Maybe the buyer would sell you one?

http://cgi.ebay.com/ws/eBayISAPI.dll?ViewItem&item=2219132272&category=3638

dewickt
01-29-2004, 09:29 AM
Rebuilt or new tubes that have aluminized screen do not need an Ion Trap, tube number with A as a suffix should be the indicator.

Tubejunke
01-30-2004, 12:45 AM
Terry, my tube is a 10BP4A. If this means I need no trap than thank you so much. I will now be at ease in continuing to work with the set. This doubt has kept the whole thing at a halt. The set is an RCA 8T-243 circa 1948 and needs a set of knobs if anyone has them.

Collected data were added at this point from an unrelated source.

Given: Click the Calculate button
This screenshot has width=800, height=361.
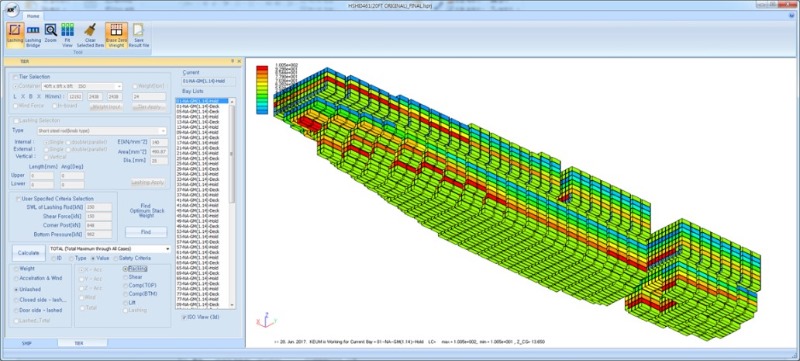Looking at the screenshot, I should pyautogui.click(x=29, y=253).
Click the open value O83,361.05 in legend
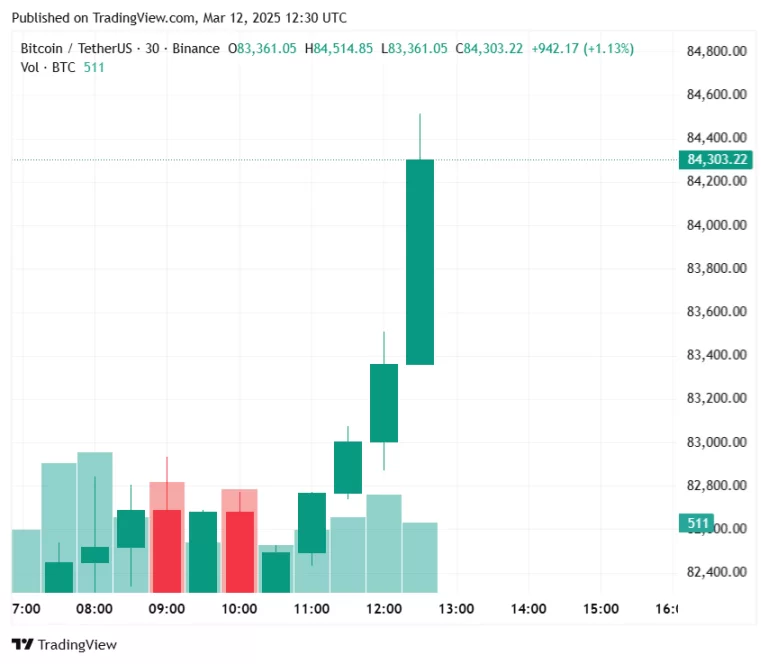768x664 pixels. [x=262, y=49]
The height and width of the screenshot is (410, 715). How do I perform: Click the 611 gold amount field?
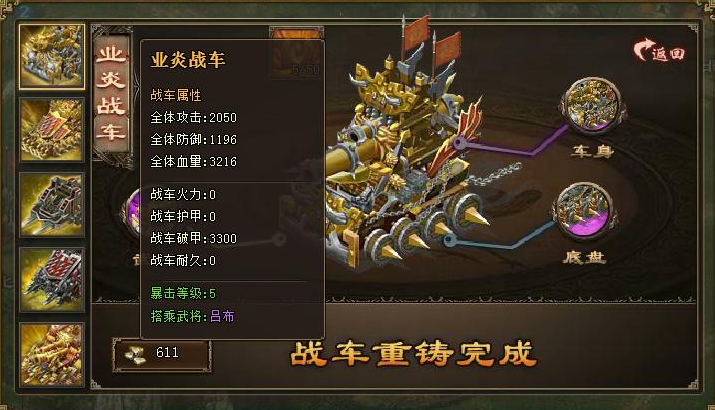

If anyone within reasonable distance of Soutwest VA likes old RCA roundies I would like to trade this set for an early 50s roundie with the more circular looking crt border like the early color sets used, or even better a Zenith Porthole. May even sell straight out. I know these sets are desireable but I must admit that I just dont like the looks of the thing. Being the oldest set in my collection and the only roundie I felt like it deserved some fixing up. I would much rather look at any of my 50s sets. I have posted in regard to a 58 Zenith Space Command that I own. There is a set I plan on setting up for regular use. Nice 24" crt and remote w/beautiful cabinet and great sound. What more could a man ask for? Color maybe?? Naaaa.......

Thanks to all for the helpfull replies!

Eric H
01-30-2004, 12:51 PM
There were some 243's that had a double D (round) screen. I don't recall if they were the early production or the later.
I have two 243's and they both have the rectangular mask.
If you could find the round mask you could change it!


The 10BP4A should be an aluminized tube.

Just thinking here, someone correct me if i'm wrong...

remove the yoke and all coils and magnets from the neck of the tube, BRIGHTNESS TURNED ALL THE WAY DOWN, turn the set on and slowly bring the brightness up till you can just see the spot, it should be dead center in the screen if it's a straight gun tube.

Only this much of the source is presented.